God’s purpose, to be exact. Not what the church has always done, but rather what the church is to always be doing.
It is not as simple as “same old message told with some new methods.” In line with the very purpose of this blog, implementing new “church” methods results in nothing but new “churched” forms, unless the intended function of the church is emphasized and lived.
But in too many cases, the “churched” fight to preserve “church” as they have known it. That’s not quite what Paul meant when he told Timothy he had fought the good fight. The “good fight,” or more literally translated “the good struggle,” is exactly that – the struggle that comes when those who live with Jesus on His good mission to declare His eternal love to His estranged beloved struggle against the evil forces who strive to undercut that mission by destroying God’s beloved before they believe they are loved.
When we fight to preserve “church” as we have known it, like it’s some self-absorbed experience or event intended for the “churched,” then we become agents of the evil forces striving to undercut the good mission.
Erwin McManus asserts one important point that we tend to overlook in his book Unstoppable Force.

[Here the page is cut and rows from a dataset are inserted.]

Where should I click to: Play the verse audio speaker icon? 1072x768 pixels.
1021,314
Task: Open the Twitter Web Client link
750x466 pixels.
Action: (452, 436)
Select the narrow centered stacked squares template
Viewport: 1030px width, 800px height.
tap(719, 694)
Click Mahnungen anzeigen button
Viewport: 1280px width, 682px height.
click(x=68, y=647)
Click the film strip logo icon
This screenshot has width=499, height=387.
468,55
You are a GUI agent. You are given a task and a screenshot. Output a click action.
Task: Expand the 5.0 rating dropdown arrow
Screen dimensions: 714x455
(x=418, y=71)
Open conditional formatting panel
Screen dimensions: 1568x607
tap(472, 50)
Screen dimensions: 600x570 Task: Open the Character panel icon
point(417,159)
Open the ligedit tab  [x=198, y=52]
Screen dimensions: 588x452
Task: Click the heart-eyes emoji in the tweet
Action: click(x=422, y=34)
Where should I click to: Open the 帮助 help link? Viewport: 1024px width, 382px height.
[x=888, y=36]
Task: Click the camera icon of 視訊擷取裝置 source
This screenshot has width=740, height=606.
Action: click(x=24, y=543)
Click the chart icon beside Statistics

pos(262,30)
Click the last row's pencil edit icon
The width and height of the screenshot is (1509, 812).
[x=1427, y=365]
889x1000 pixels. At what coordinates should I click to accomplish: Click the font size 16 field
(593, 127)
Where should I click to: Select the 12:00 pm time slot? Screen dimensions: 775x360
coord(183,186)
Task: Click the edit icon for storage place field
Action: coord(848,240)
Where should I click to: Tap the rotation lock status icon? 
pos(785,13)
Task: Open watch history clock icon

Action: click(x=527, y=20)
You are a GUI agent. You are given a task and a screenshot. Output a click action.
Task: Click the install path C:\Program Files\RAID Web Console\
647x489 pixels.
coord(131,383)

He suggested that the church as an organism rather than an organization tends to act more like an organization rather than an organism. One way the church does this is by trying to preserve church as an organization. This was never intended. Church is an organism. Organisms die.
Now, all metaphors break down. This one breaks down at the point of “the church dying” in the sense of ceasing to exist, which according to Jesus is not going to happen. But that was not Erwin’s point.
Like a seed that is planted dying to become the fruit-bearing plant it was intended to be, the church must always die to themselves to become the fruit-bearing people Jesus intended us to be. The moment we begin to exist for ourselves is the moment we quit functioning as Jesus intended.
Grandparents love their grandchildren. My dad listens to Lecrae because his grandchildren want to while they ride with him. They, in turn, listen to Willie Nelson because their granddad wants to. Maybe not as often, but still, you get the point.
The Grandparent lives to give life to the grandkids. We as the church must do the same.
That’s why making disciples of Jesus must remain the only purpose of the church, defining all programs of the church, never just an add on to church activities.
Lord Jesus, help us not to preserve what we have but to join You to give away what we have been given.